A Lancet review of 65 studies covering 60 million people showed a fall in HPV cases and in pre-cancerous growths.

Over a period of decades, it is thought this should translate into a significant fall and potential eradication.

The review covered studies in 14 high-income countries including the UK. It looked at HPV rates along with pre-cancerous cells in the cervix called CIN.


What did the review find?

Cases of HPV 16 and 18 were down 83% in girls aged 15-19 – 66% in women 20-24

Genital warts cases fell 67% in girls 15-19 – 54% in women 20-24

Pre-cancerous growths were down by 51% in girls 15-19 – 31% in women 20-24

It showed people who were not vaccinated benefited. Cases of genital warts in boys aged 15-19 fell by almost 50%, and significantly in women over 30.
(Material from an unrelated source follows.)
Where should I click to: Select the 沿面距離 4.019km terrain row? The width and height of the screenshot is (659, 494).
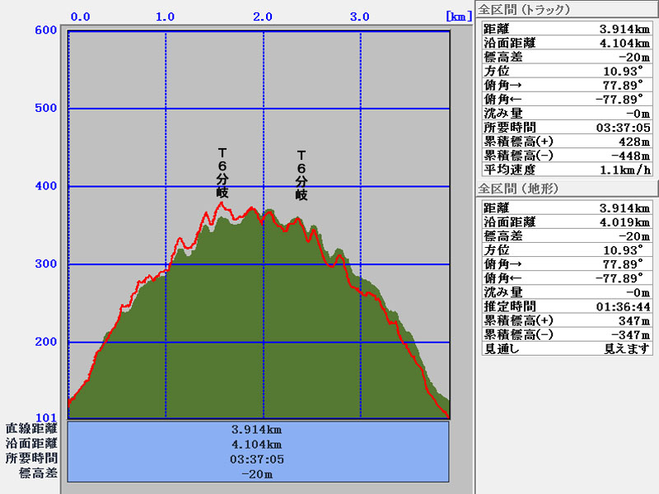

What is the human papilloma virus (HPV)?

  • HPV is the name for a common group of viruses – there are more than 100 types of HPV
  • Many women will be infected with HPV over the course of their lifetime, with no ill effect
  • Most cervical cancers are caused by infection from a high-risk HPV
  • Others cause conditions including genital warts and cancers of the head and neck
  • The vaccine, given as two injections to girls aged 12 and 13, protects against four types of HPV – 16 and 18, which are linked to more than 70% of cervical cancers – and six and 11, which cause about 90% of genital warts
  • Girls who miss the HPV jab at school can still get it for free on the NHS up to the age of 25
  • It is also available privately, costing around £150 per dose
  • Boys aged 12-13 will also be offered the jab from September this year
  • The vaccine foes not project against all types of HPV that can cause cervical cancer, so women still need to go for regular screening

Source: NHS Choices


Public Health England principal scientist Dr David Mesher said: “We are seeing reductions in HPV strains and in cervical disease as well, so there is every suggestion there will be reductions in cervical cancers too.”

Jo’s Cervical Cancer Trust said the findings ‘clearly showed’ the impact of HPV vaccination.

“This study furthers the growing evidence to counteract those who don’t believe that this vaccine works, which is now extremely encouraging,” said chief executive Robert Music.

“We sincerely hope this will boost public faith in the HPV vaccine, so that more lives can be saved and we get closer to a world where cervical cancer is a thing of the past.”

Health officials say the HPV vaccine for 12-13-year-old boys, is due to start after summer, which will prevent 29,000 cancers in UK men in the next 40 years.

The jab protects against human papilloma virus, which causes many oral, throat and anal cancers.

Girls aged 12-13 have been offered the HPV vaccine since 2008 in the UK. Protection lasts for at least 10 years, although probably much longer.

Boys who are 14-18 will not be able to get a free, catch-up vaccine in the UK, but they can buy it for around £150 per dose.

Girls can continue to have a catch-up jab up to the age of 25.

The Royal College of GPs said:

“The potential of this vaccine to save lives and prevent the complications of cancer is huge, and since it has been available on the NHS for girls, it has had excellent take-up, with impressive results – it’s important this success is replicated with boys.”